I think one of these changes should include fighting the allowance made for gender diminutives as described above. As I transition from a resident to a fellow to an attending, I am constantly reminded of the message it sent when other members of the team let these infractions slide. I was a lesser member of the team, with less authority, less ability, just less. Now as I lead academic training teams, I realize that those more junior in training may not feel comfortable correcting these remarks in front of their team, just as I wasn’t. She may be more likely to defer to the authority of someone else in the room, wonder if it’s appropriate to say something or just let it go- and then carry this uncertainty forward in her career. If the attending doesn’t step in, it normalizes the behavior to the patient, the trainee, and also the other members of the team. This is diminishing our female trainees and normalizing gender discrimination to our team and our patients, fueling the unspoken acceptance of sexism throughout medical culture.
However we decide to handle it in our own practice, there is no gray area when it comes to sexually discriminatory language used against our trainees.
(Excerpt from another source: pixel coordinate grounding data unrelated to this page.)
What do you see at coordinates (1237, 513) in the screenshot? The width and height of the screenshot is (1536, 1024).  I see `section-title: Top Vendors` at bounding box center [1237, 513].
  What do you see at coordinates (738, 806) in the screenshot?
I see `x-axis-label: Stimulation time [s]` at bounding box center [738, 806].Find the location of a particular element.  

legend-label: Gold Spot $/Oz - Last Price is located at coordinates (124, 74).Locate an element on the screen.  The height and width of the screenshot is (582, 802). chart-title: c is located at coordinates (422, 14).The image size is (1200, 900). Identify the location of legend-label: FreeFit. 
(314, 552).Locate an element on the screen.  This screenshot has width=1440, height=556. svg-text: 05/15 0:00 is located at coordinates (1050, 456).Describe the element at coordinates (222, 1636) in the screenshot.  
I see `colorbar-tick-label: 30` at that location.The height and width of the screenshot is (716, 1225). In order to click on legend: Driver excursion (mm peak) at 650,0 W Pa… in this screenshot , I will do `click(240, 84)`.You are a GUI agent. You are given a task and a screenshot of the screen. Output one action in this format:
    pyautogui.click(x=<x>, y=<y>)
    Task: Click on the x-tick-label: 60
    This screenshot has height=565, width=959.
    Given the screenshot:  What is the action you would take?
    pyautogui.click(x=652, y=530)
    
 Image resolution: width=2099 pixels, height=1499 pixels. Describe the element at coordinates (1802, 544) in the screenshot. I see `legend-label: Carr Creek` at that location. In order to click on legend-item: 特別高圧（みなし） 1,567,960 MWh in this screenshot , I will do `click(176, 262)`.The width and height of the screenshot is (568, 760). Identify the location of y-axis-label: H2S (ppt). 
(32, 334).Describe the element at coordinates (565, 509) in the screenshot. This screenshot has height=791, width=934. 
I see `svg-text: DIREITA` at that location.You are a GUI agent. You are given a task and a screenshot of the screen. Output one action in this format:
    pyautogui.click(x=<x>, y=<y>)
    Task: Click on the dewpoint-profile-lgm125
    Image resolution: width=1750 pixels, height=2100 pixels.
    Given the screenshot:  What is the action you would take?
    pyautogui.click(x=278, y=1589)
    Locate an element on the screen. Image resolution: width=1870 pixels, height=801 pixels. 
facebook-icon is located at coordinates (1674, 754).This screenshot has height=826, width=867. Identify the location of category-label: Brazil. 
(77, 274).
When a patient makes a gendered remark to a trainee, silence itself is harmful. Reinforcing respect for all members of the medical team by standing up against this kind of gender mistreatment is just one small step toward overcoming sexual discrimination in academic medicine.
Recently I walked into a patient room with my all-female trainee team and the resident waited for the patient to get off the phone to introduce herself. “Hold on,” he said into the phone, “some young women just came in to talk to me.” “We are your doctors,” I corrected him. “A doctor and some nurses,” he updated his telephone companion. “No,” I said, “we are all your doctors.”
This exact scenario – a male patient called me “Baby,” was told by the (male) nurse that I was a doctor, and the response was to call me, “Dr. Baby,” happened to me as an intern in 1984. I was uncomfortable but laughed about it (the patient was drunk, I told myself). I cannot list how many times similar circumstances occurred (with patients who were not inebriated) . I was often told by male and older female patients that I was “too pretty to be a doctor.” By the 90s I was asking patients who made such comments if they had ever told a man he was too handsome to be a doctor; asking them if they had thought about that? Other physicians asked me to get mutual patients a bedpan. By the 2010s I was precepting medical students and I would occasionally discuss this type of situation with female (and male) students – advising them to stand together against the diminishment of anyone in their ranks. (Medical school was very difficult – sexist/suggestive comments from quite a number of professors). I read the article and guess I am dismayed at how little things have changed in over thirty years.
Wow, what a sobering reminder of how much fight is left, and perhaps how little ground we’ve gained from fighting so far. I hope at least that this issue is finally being realized as an actual problem, and I’m trying to get it incorporated into teaching curricula to have a more pervasive effect. I’ll tell one more story thought that may cheer us both up: I make it a point to discuss these issues of sexual discrimination with my teaching teams and one day after I had been out, I returned to find from one of the other attendings that my male resident had corrected a patient who told our female medical student she was “too pretty to be a doctor”. I have hope whenever I see young doctors eager to be allies for their peers that things can change as we move forward.